SYNTHESIS AND STRUCTURE OF 3,5-DIAMINO-1,2,4-TRIAZOLIUM TETRACHLORO-GALLATE

Abstract

This paper discusses the synthesis and structure of a complex compound based on 3,5-diamino-1H-1,2,4-triazole (guanazole) with gallium ions, formed by the interaction of anhydrous gallium (III) chloride and guanazole in dried methanol. After distilling off the solvent under vacuum, the resulting product was washed with hexane, acetone. The target compound was extracted with acetonitrile, and slow evaporation of the latter at room temperature for three days resulted in beige-colored crystals, which were characterized by IR spectroscopy, elemental analysis, mass-spectrometry and X-ray diffraction analysis. The complex composition of gallate, C2H6N5+∙[GaCl4], exists as two crystallographically independent cations and two anions. The complex compound crystallizes in the centrosymmetric space group of the monoclinic syngony. The tetrachlorogallate anion is a slightly distorted tetrahedron, which is typical of structures of this type. 1,2,4-triazolium cations are selectively protonated on the N4 and N4A atoms, however, the site of the preferential localization of the positive charge is the N2 and N2A atoms. In addition to the electrostatic interaction of oppositely charged ions, a developed system of hydrogen bonds plays an important role in the stabilization of the crystal packing: almost all hydrogen and chlorine atoms are involved in its formation.
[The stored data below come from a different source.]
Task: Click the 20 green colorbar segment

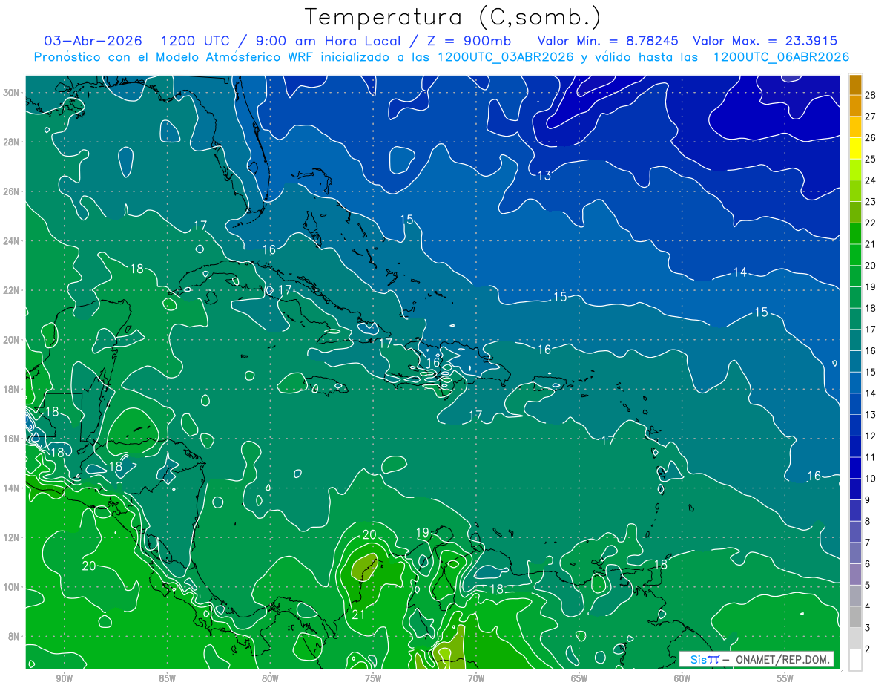Action: point(855,255)
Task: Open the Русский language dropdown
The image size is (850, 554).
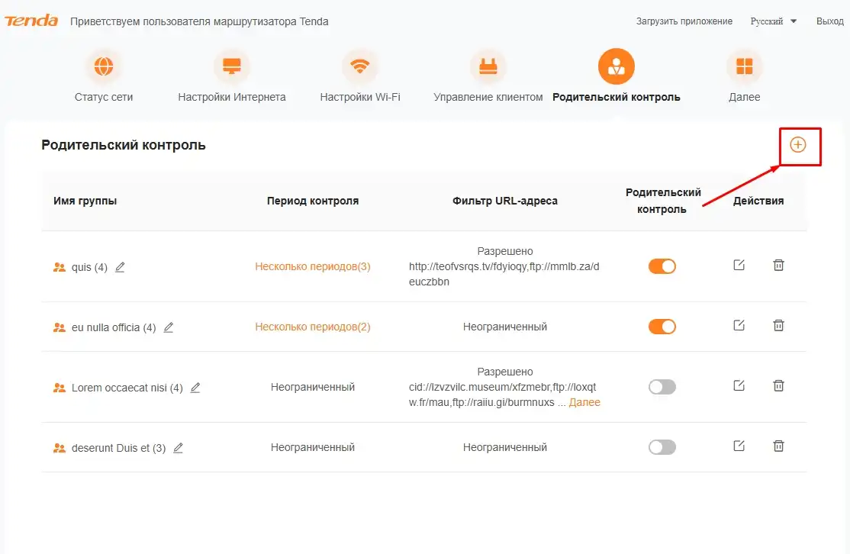Action: [771, 21]
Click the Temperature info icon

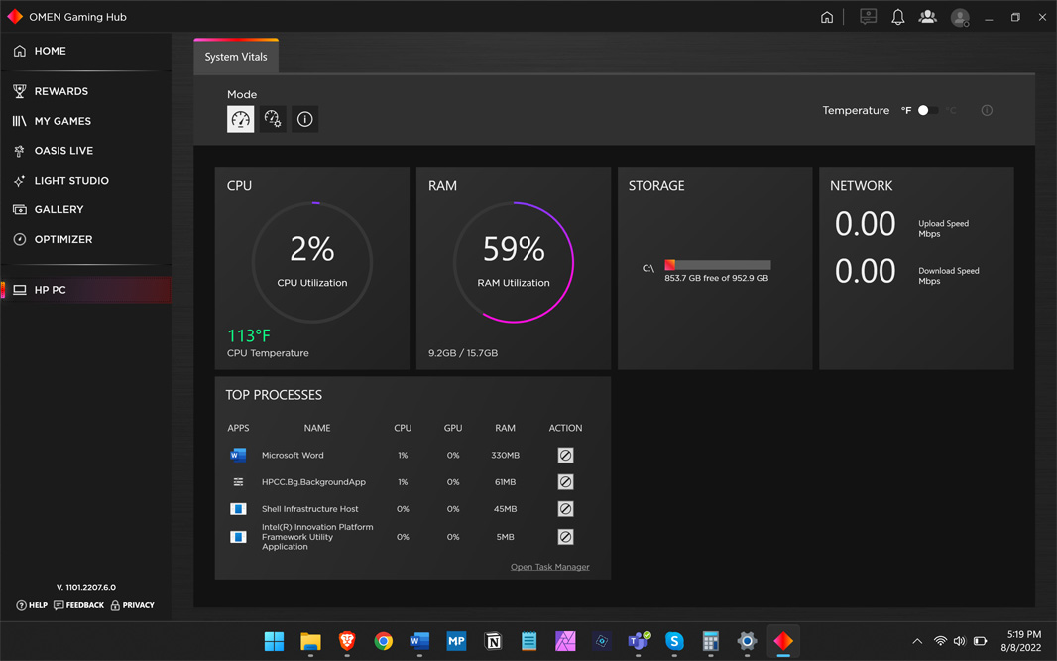[987, 111]
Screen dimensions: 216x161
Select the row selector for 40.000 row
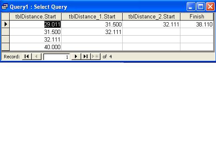[5, 47]
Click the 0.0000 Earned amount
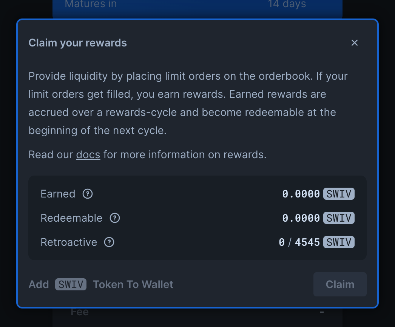Viewport: 395px width, 327px height. point(300,194)
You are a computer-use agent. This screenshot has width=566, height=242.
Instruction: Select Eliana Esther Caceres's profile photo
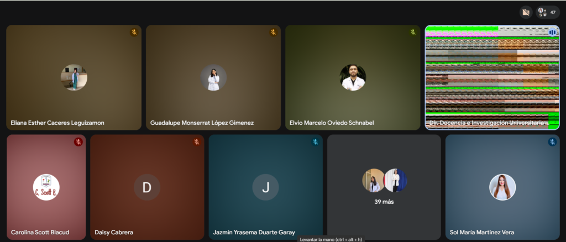click(x=74, y=77)
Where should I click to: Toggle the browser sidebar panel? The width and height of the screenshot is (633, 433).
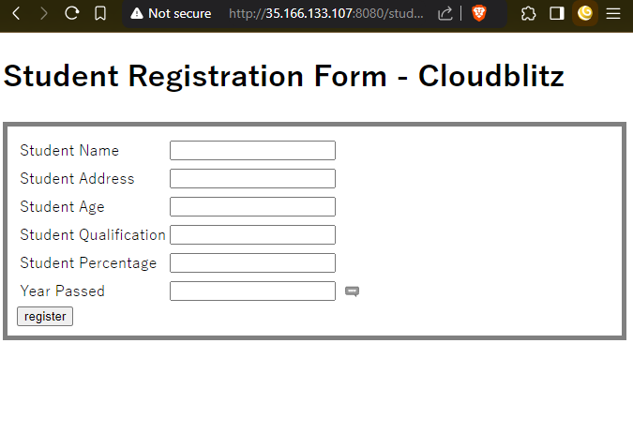(556, 13)
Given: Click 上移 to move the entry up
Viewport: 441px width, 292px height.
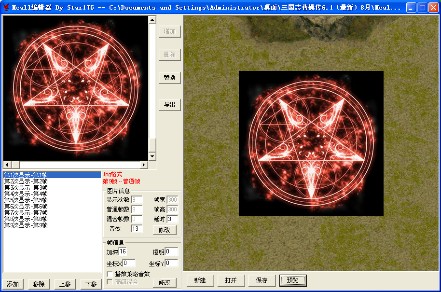Looking at the screenshot, I should click(65, 284).
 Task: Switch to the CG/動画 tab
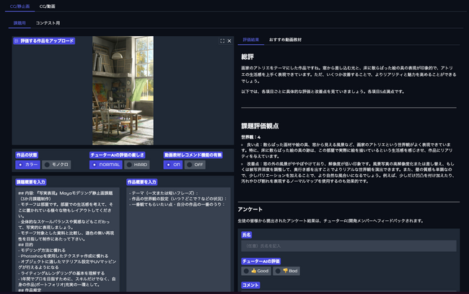coord(48,6)
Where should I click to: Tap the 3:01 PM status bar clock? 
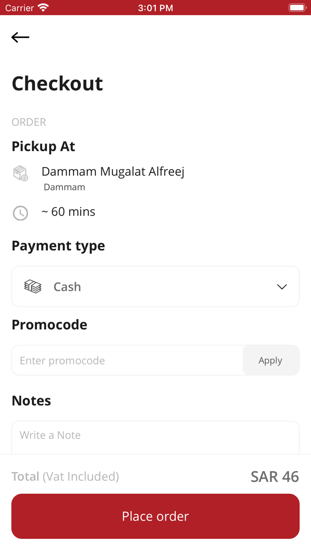coord(156,8)
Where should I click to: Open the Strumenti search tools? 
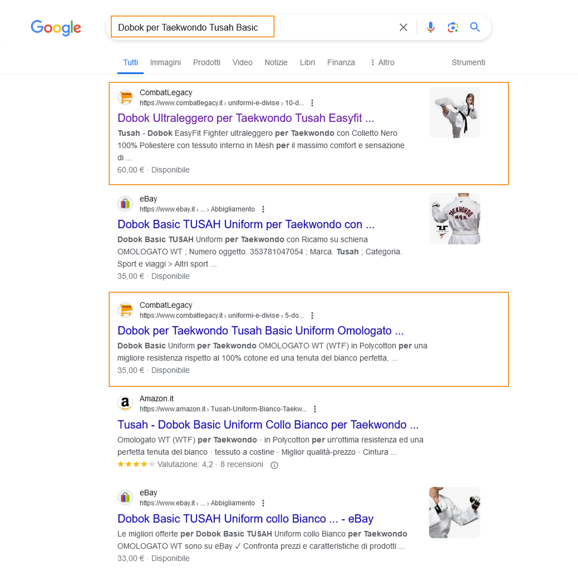click(468, 63)
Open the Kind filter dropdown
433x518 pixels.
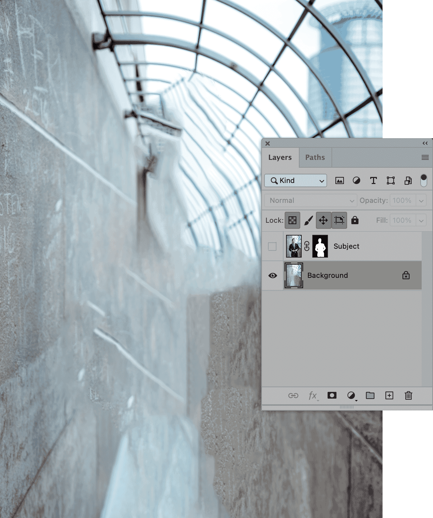pyautogui.click(x=295, y=180)
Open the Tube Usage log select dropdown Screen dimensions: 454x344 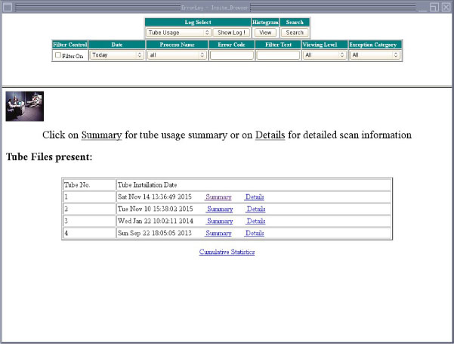point(178,33)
Each of the crystallographically independent cations forms a centrosymmetric dimer due to the intermolecular hydrogen bond N2 – H2···N3 and N2A – H2A···N3A.  A full set of X-ray data is deposited into the Cambridge Structural Database of Compounds - the Cambridge Structural Database (Contributor CCDC 1894815) and it can be gotten from the site www.ccdc.cam.ac.uk/data_request/cif.